Homecoming version 2.0

Today we are being discharged. The pediatric endocrinologist is still somewhat concerned about the couple of low blood sugar readings over the past few days, and has instructed us to check Madalyn's blood sugar before each feeding. We also have to feed Maddy every 3 -4 hours in order for her to maintain a relatively consistent blood sugar level. It will be nice to be home with her, however, I expect that we will both be pretty nervous.

We have a follow up visit with the Doctor next week and hope that everything will come back as normal.

Thank you so much for the prayers.

Well, we thought we would be able to be discharged tomorrow (Friday), but Madalyn just had a blood sugar reading of 54, which is too low based on what the doctors would like to see. We are not sure what they are going to want to do next, and we are feeling pretty discouraged. They took her level again an hour after she started eating, and it had jumped up, just as expected, which is somewhat encouraging. We are expecting to talk to the doctor tomorrow morning, to see what they think we should do next. Please pray for us at this time as we are really discouraged.

I think it is fair to say that both Ash and I really dislike being back in the hospital. we don't really have any news to pass along right now, but so far, we are on a schedule of feeding her every three hours, and having her blood sugar checked before each feeding. Both we and the doctors have decided that it is best to stop breast feeding at this point so that we can give her a bottle and make sure that she is getting enough at each meal. We also think that the reason her blood sugar got as low as it did was because she was not getting enough to eat from Ash, since we started breast feeding exclusively this past weekend. It seems that little Maddy prefers bottles anyway, so we really don't feel too bad about this decision.

As far as a long term game plan goes, I don't think we have one. The Doctor working on her case seems to think that anything serious can pretty much be ruled out, but we are unsure what the next step is going to be and we are wondering if we are going to have to feed every three hours for the rest of her life. Please continue to pray that the doctors find a cure to her low blood sugars and that we can find some sort of normalcy for our family.

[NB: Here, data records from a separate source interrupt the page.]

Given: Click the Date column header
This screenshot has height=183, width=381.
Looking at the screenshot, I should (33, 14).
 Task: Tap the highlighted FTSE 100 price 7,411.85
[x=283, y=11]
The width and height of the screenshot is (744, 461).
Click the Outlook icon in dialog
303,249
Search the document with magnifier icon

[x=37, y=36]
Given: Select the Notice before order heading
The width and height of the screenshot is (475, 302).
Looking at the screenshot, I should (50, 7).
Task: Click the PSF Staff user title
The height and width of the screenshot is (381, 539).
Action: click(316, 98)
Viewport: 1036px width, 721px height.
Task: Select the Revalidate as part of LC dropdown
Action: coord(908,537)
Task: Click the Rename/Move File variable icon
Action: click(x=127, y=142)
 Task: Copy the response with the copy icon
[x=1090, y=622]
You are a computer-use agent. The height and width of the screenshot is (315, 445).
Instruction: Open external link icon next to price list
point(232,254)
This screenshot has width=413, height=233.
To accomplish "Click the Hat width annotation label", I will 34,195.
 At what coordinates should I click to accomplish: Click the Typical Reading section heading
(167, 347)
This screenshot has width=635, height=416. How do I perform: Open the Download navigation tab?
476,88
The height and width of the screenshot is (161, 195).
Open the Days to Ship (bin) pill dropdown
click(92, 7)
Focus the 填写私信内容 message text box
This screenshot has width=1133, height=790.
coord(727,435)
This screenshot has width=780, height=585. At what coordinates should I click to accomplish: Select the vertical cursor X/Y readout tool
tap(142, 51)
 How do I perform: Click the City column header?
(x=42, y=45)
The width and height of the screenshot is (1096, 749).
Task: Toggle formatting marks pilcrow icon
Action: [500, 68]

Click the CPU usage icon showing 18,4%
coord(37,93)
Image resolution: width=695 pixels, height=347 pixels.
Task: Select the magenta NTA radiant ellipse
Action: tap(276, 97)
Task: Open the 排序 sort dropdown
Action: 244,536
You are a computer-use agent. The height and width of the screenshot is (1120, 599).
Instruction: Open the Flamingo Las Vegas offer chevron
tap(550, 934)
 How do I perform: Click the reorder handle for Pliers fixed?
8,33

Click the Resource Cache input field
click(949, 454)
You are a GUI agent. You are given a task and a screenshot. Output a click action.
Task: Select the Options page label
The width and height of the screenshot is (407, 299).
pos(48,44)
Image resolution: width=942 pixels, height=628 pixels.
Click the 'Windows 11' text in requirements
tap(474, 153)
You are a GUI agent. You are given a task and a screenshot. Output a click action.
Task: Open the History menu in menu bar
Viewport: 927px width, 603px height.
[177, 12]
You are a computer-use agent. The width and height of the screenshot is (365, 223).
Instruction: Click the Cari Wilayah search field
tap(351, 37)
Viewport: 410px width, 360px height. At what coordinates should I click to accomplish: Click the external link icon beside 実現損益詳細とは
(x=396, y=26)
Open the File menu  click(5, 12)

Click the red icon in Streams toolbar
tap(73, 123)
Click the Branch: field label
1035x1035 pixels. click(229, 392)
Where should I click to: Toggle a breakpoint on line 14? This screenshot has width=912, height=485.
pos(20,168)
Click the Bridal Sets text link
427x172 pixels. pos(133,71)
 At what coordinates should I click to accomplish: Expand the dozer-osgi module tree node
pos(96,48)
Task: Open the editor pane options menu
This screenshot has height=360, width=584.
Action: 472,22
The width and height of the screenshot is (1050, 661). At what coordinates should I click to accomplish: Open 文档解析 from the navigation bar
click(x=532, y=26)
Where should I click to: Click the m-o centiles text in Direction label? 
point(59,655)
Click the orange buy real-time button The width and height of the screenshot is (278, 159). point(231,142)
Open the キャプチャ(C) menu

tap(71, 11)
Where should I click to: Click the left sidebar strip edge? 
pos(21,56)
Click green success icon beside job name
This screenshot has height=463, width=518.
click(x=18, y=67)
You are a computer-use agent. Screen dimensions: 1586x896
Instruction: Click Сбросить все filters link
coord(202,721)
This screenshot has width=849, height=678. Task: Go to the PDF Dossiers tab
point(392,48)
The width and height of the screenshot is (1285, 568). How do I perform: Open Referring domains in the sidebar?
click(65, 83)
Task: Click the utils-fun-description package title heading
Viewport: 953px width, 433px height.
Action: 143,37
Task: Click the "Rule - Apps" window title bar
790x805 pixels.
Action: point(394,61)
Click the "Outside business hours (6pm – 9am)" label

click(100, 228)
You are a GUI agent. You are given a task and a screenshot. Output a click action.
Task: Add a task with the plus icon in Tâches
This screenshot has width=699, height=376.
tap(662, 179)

I was hoping that I was finished posting to this blog, but it looks like I am going to have to "sharpen my pencil" and get prepared for more updating. So as of 3am, we were transferred to the main hospital uptown for testing to be performed on Maddy. So far she has been tested for a digestive problem, but they seemed to have ruled it out as of right now. The surgeon that we talked to seemed to think that there may be an underlying issue with Maddy's pancreas, which is a rare but possible diagnosis that was briefly discussed and dismissed during her stay in the nicu a few weeks ago. As of right now, we are probably staying here in the hospital for the next couple of days, and will be discussing Maddy's case with a pediatric endocrinologist and other surgeons here on the pediatric floor. We are hoping that they will be able to determine the underlying cause of the problem. Before last night, Madalyn had been doing great with us at home, and it is very
disheartening to see this problem present itself again. Yet again, we would like to ask for your prayers, especially that the doctors will be able to diagnose the problem.

Tonight we had to rush Maddy to the ER because her blood sugar was down to a dangerous level. Ashlyn and I could tell something wasn't right, and we decided it would be wise to check it. We are getting transferred to the larger hospital uptown so Maddy can be evaluated overnight. There is a possibility that Maddy will have to have surgery on her stomach related to a digestive problem that the ER doctor and the pediatric surgeon suspect. Please pray for us at this time and that Maddy will be ok.